O primeiro deles, “The Political, Social, Historical, and Literary Significance of
the Writings of Carolina Maria de Jesus” de autoria de Kristin Alexis Brown, tese das
Ciências Sociais, chama a atenção para aspectos relacionados a forma como Carolina é
retratada pela mídia, que sempre pontua fatores como seu baixo nível de escolaridade e o
fato de ser uma ex favelada. Para Brown, explicitar marcadores como esses é tentar
bloquear a passagem de Carolina de “ex-favelada” para “escritora”, como se um fato
anulasse o outro. Brown se fixa na ideia de que a constante menção da posição social de
Carolina deveria ser evitada, muito embora em Quarto de Despejo essa seja a principal
abordagem. Supor que é uma tentativa de desqualificação da escritora mencionar sua
posição social, como se “ex favelada” fosse um modo pejorativo de referir-se a Carolina
é errôneo da parte de Brown justamente por manter o padrão de que a margem da
sociedade não deveria falar do local onde ela está inserida. Carolina Maria de Jesus era
uma escritora e era uma ex favelada. E um marcador como o de ser ex moradora da favela
do Canindé não a exime de ser uma escritora.

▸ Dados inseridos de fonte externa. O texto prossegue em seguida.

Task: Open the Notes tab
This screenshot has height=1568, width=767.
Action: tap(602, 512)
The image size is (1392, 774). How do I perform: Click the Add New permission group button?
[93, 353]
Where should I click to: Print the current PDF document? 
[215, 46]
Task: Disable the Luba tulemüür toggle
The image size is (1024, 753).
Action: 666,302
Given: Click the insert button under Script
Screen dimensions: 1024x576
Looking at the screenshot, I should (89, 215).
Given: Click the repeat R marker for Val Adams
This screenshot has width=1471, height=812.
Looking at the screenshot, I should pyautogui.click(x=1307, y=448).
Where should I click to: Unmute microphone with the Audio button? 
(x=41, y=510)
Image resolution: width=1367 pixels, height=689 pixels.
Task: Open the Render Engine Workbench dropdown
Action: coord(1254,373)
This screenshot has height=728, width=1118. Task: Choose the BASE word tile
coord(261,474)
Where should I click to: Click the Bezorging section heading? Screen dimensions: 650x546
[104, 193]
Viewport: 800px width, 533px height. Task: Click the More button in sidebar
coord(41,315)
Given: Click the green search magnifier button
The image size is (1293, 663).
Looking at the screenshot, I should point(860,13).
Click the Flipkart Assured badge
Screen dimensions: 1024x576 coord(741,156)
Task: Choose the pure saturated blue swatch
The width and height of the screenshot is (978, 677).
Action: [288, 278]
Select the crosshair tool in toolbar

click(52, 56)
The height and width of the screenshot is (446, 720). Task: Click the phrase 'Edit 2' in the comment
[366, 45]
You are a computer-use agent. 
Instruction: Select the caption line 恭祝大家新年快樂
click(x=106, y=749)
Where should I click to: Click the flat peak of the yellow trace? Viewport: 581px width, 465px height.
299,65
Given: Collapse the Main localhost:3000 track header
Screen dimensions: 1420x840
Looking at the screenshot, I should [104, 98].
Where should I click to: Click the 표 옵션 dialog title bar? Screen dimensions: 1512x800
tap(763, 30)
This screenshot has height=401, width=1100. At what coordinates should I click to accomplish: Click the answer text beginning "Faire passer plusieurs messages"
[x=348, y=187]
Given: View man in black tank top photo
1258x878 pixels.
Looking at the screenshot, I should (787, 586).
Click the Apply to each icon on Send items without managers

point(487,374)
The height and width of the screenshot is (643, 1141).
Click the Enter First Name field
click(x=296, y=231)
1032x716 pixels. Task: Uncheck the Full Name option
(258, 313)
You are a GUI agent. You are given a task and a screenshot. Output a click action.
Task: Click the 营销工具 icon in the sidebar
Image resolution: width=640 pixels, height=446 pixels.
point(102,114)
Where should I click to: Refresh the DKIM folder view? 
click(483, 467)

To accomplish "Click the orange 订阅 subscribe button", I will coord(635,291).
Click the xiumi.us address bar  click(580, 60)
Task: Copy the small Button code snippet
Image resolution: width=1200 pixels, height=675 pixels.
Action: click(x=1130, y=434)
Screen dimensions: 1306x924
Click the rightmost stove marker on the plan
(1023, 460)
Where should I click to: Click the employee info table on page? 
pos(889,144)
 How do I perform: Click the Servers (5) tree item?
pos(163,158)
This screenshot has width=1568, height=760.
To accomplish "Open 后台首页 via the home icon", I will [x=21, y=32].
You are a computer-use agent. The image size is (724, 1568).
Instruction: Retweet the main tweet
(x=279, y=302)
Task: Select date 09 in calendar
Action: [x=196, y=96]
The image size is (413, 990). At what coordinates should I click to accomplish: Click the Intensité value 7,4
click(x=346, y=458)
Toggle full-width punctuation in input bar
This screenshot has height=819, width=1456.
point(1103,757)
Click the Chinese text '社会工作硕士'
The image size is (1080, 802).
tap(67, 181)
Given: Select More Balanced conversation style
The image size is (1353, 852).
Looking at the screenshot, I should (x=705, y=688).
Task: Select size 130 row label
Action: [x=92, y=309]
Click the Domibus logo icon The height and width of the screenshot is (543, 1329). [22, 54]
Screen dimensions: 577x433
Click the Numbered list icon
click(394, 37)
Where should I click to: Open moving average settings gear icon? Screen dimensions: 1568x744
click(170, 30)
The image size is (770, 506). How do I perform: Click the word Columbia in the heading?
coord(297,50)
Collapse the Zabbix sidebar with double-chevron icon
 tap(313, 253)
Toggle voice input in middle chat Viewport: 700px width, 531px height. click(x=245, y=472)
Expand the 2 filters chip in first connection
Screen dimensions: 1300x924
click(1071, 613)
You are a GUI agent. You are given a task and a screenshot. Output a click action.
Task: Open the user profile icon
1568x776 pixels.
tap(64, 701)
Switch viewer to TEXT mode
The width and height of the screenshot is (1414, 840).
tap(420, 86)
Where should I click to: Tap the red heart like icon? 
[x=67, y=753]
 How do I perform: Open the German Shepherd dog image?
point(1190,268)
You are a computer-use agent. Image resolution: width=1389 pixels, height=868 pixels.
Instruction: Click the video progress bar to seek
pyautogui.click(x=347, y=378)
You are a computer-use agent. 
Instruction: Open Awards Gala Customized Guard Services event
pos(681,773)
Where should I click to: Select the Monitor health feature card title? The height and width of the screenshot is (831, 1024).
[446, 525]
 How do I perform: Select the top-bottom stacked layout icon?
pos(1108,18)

Muito embora o pejo no discurso de “ser ex favelada” persista no contexto da
estrutura social, retirar esse marcador de cena como forma de “limpar” o nome de
Carolina como escritora é invisibilizar esse aspecto, assim como a própria fora
invisibilizada durante o período ditatorial, de 64 em diante. É, basicamente, remeter toda
a denúncia social explícita contida em Quarto de Despejo ao esquecimento e trazer à tona
uma nova Carolina, uma Carolina “limpa” dentro da mídia brasileira e internacional.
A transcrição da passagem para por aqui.